The role will be collaborating closely with different teams, such as Development and Amadeus Production Support teams, to make sure target SLOs are met, making adjustments where needed and developing code to facilitate meeting such targets. The role is also expected to work on toil reduction projects, handle capacity tuning activities, revisiting existing SOPs and developing code for performance improvements.This is a hybrid position and would require you to be in the local office 2-3 days a week.
In this role you'll:
- Define and track Service Level Indicators (SLIs), Objectives (SLOs), and Error Budgets in partnership with engineering and product leads
- Collaborate with Operations and Development teams to drive service reliability, availability, and scalability
- Participate in toil reduction projects to minimize if not eliminate recurring manual activities performed by the team
- Respond to production incident and perform root cause analysis and continuous improvement
- Develop operational improvement items with development teams working with them closely in prioritizing these improvements
- Provide input on process improvements to Change, Release, and Incident Management
- Create and implement support playbooks that resources can use as part of emergency response to production issues
About the ideal candidate:
- Knowledgeable and experienced in utilizing different Azure resources such as Storage, Network, Functions, Logic Apps. App Services and AKS
- Have technical expertise on Azure DevOps, developing in git and working on gitops repo and build/release pipelines
- Have hands-on experience in developing Azure Powershell scripts, Azure Runbooks, or any other infrastructure automation tools
- Knowledgeable in cloud platform and AI technologies
- Experienced with monitoring and logging tools (Grafana, Dynatrace, Splunk)

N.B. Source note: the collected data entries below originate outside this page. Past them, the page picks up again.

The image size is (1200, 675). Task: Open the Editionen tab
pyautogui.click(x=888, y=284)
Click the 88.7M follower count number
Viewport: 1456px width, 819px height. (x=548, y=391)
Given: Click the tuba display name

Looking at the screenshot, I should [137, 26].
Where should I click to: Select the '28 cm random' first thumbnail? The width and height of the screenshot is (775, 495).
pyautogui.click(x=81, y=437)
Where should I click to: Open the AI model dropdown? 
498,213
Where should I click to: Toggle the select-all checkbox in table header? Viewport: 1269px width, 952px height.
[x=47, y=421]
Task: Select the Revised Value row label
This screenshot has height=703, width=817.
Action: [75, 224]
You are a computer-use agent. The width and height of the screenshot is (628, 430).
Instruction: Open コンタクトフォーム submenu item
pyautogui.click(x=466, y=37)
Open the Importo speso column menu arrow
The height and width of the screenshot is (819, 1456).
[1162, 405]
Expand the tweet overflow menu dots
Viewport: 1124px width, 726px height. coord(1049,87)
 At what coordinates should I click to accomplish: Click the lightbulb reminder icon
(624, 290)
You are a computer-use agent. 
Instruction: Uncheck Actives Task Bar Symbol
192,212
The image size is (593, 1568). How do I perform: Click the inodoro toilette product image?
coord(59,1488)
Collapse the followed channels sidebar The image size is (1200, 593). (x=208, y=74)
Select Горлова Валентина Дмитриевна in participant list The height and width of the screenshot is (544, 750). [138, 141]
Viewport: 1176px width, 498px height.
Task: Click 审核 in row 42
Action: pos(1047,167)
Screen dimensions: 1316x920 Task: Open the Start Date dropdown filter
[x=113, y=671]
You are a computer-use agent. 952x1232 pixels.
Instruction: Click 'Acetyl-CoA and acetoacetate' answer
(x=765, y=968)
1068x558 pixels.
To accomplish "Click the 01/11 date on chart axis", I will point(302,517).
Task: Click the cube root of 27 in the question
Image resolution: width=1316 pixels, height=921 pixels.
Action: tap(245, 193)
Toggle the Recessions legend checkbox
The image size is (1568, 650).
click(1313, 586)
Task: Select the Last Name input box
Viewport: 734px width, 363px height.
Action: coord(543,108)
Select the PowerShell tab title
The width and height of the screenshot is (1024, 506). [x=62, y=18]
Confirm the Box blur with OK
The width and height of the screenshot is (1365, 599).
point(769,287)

- Proven ability to adapt to emerging cloud technologies and industry leading DevOps applications such as Terraform, Docker Containers, and Kubernetes
- Knowledgeable in cloud implementation of Navitaire products across different cloud infrastructure models
- Understands production environments and processes and ways on how they can be further optimized through various Azure features and other cloud technologies/services
- Proven ability to drive problem solving efforts through effective issue analysis
- Effectively works in a team environment and has the ability to work in a dynamic, fast-paced and multi-cultural environment
- Proficient in C#
- Willing to work on shifting schedules
Diversity & Inclusion
Amadeus aspires to be a leader in Diversity, Equity and Inclusion in the tech industry, enabling every employee to reach their full potential by fostering a culture of belonging and fair treatment, attracting the best talent from all backgrounds, and as a role model for an inclusive employee experience.
Amadeus is an equal opportunity employer. All qualified applicants will receive consideration for employment without regard to gender, race, ethnicity, sexual orientation, age, beliefs, disability or any other characteristics protected by law.